Word and element location data:
☆ ☆ ☆ ☆ ☆

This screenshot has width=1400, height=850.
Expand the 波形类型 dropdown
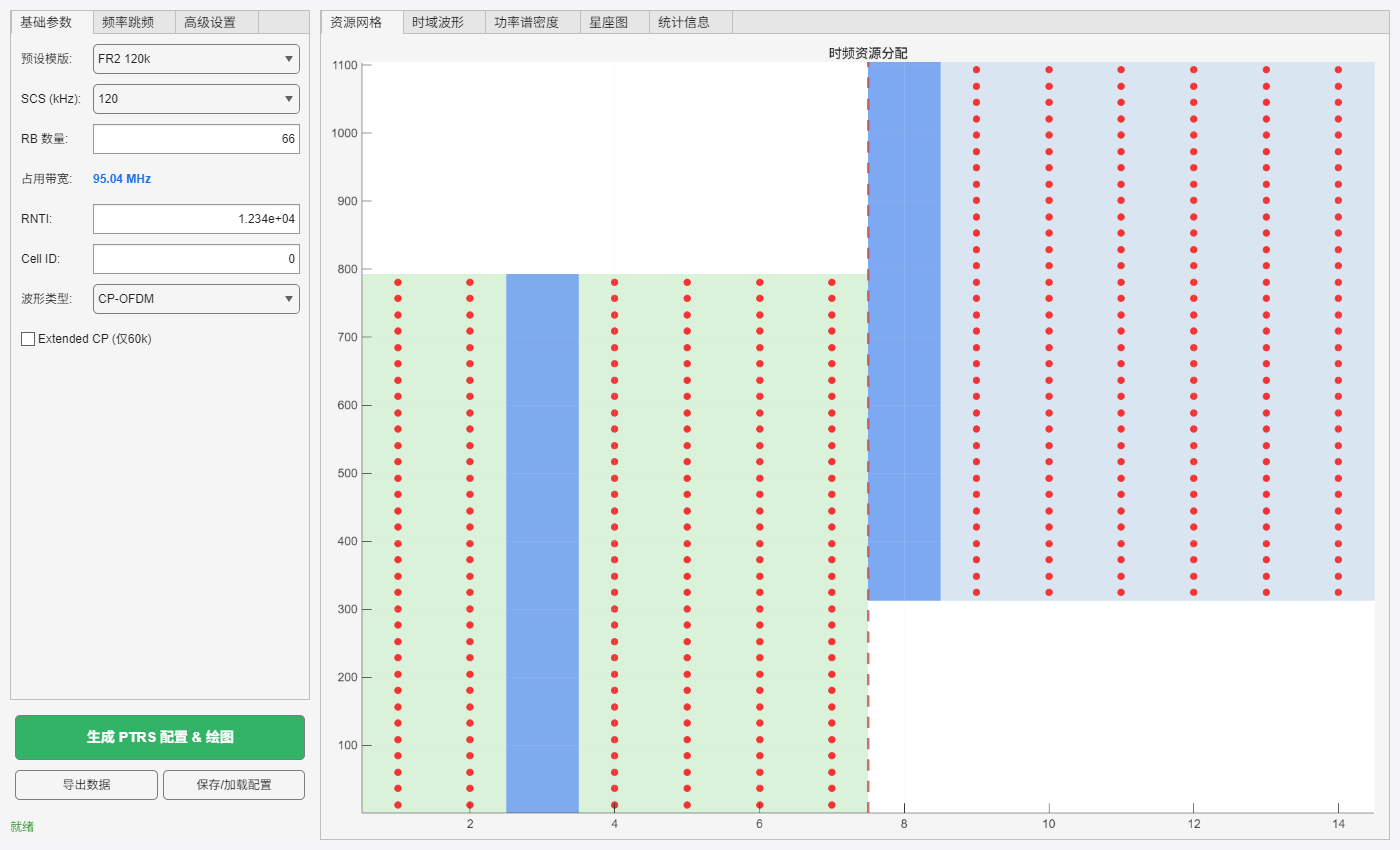[x=196, y=299]
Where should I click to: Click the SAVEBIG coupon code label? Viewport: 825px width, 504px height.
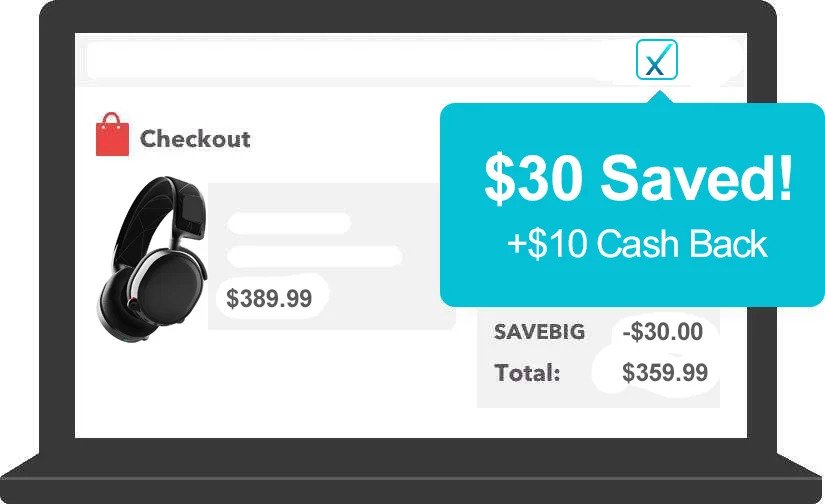pyautogui.click(x=540, y=332)
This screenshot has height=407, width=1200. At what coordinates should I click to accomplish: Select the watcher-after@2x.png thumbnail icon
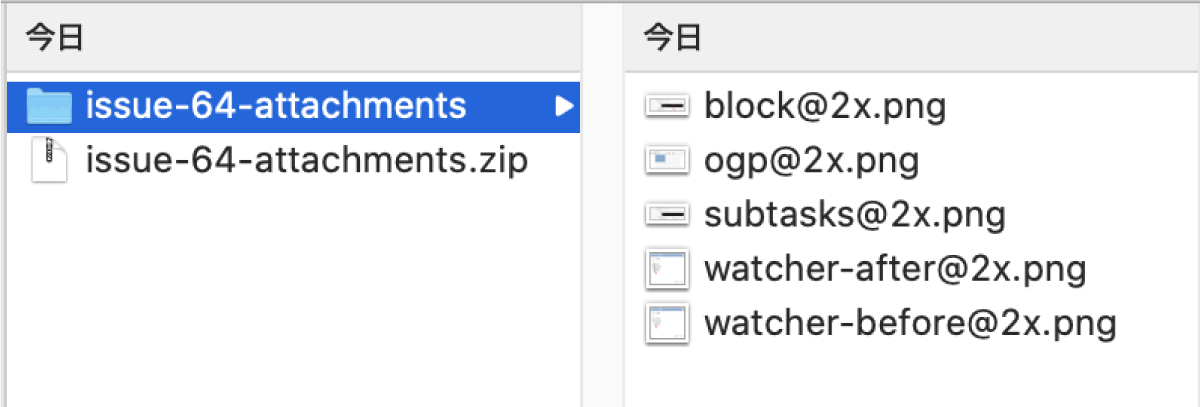point(667,269)
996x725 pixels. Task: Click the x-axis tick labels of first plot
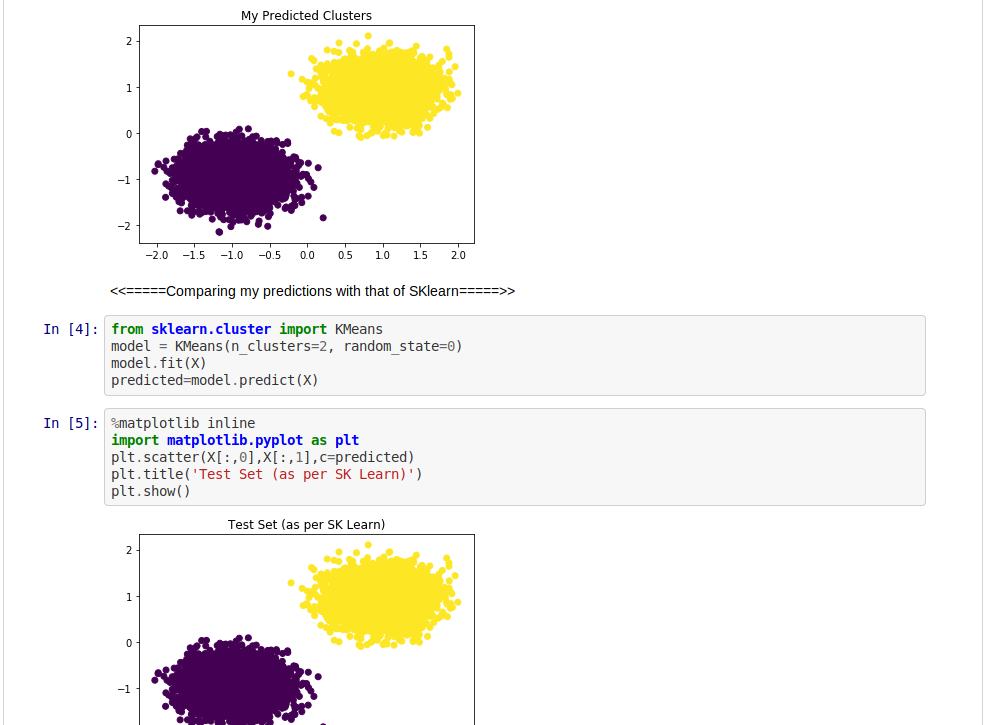click(307, 255)
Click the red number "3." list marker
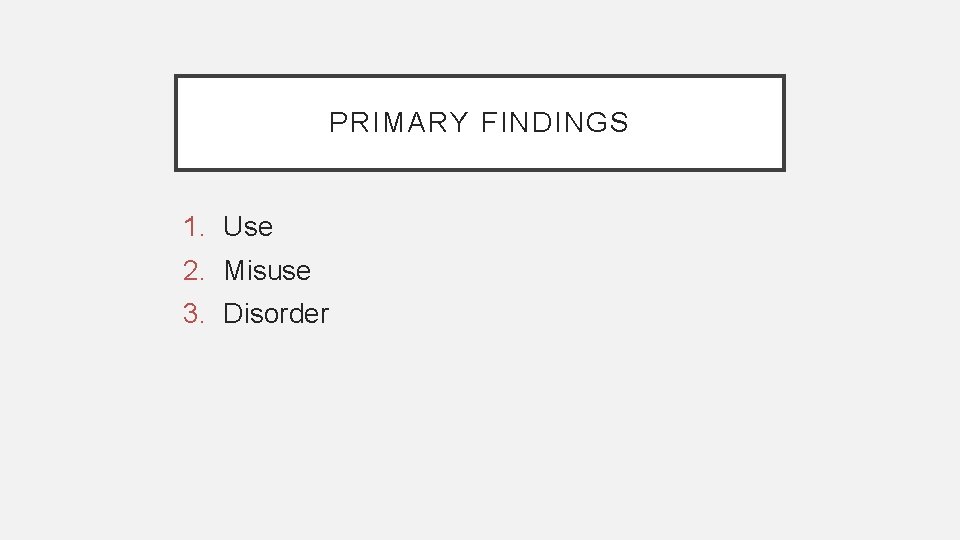This screenshot has width=960, height=540. click(193, 314)
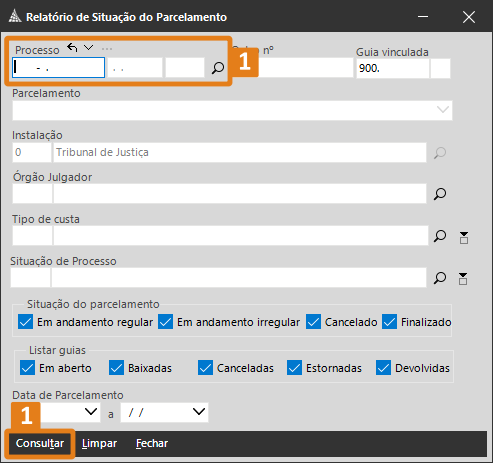
Task: Click the undo arrow beside Processo
Action: 72,48
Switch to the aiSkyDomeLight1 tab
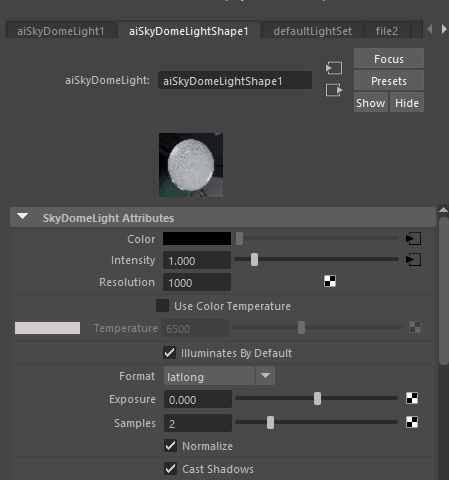 [x=61, y=31]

☆ ☆ ☆ ☆ ☆

Directive:
Report every line of the data above that contains the word "Task", copying each line in full.

Result below:
996x725 pixels. Task: Click the x-axis tick labels of first plot
Task: Click the undo arrow beside Processo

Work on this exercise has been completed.